* [Exercise objective]:
Your task is to repeat exactly the lines below between the line holding "Given: Open the shopping bag cart icon" and the line holding "The image size is (1568, 725).", inclusive, and only those.

* [Supplied entries]:
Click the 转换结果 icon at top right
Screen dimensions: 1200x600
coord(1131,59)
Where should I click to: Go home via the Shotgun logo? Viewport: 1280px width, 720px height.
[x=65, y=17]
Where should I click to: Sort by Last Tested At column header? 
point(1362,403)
...
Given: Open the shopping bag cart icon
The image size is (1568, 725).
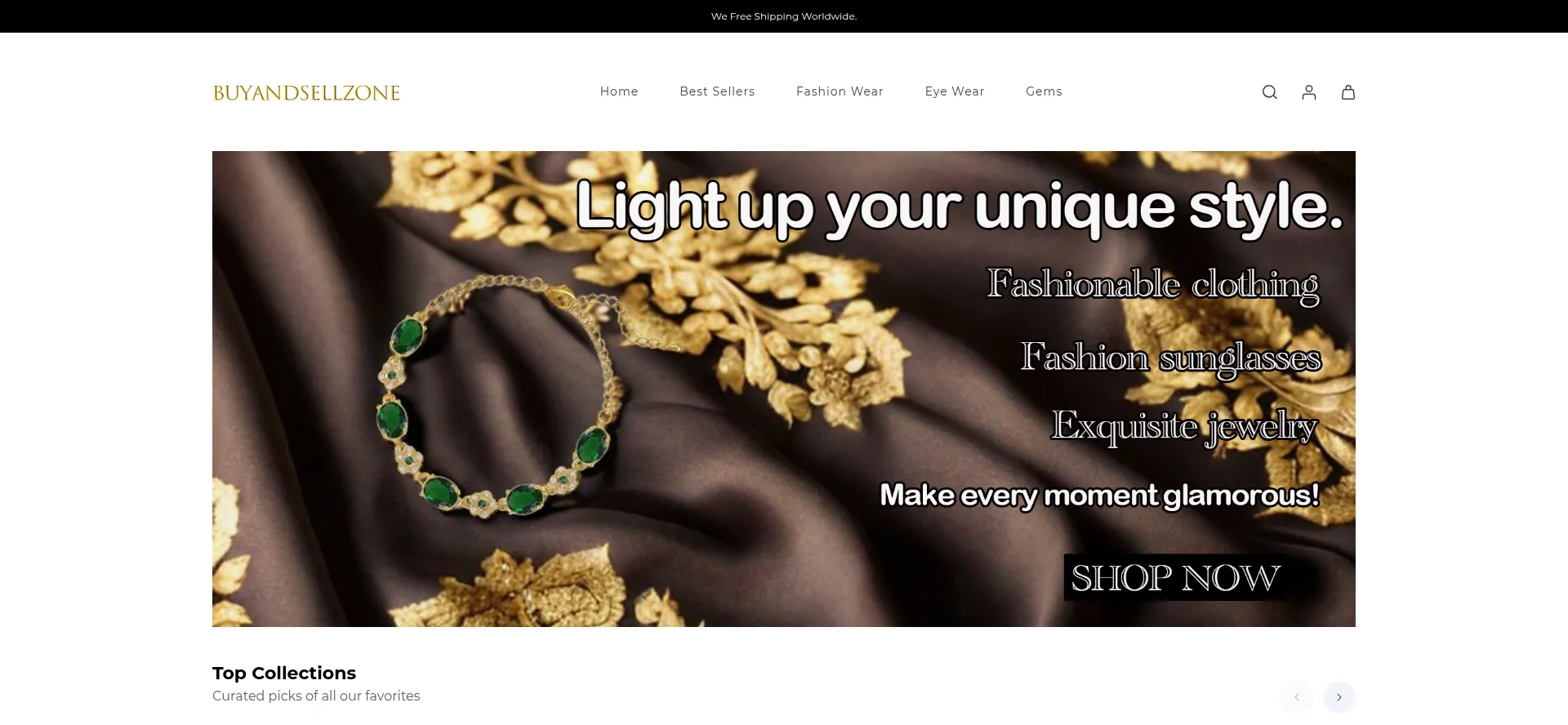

* [Answer space]:
Given: Open the shopping bag cart icon
The image size is (1568, 725).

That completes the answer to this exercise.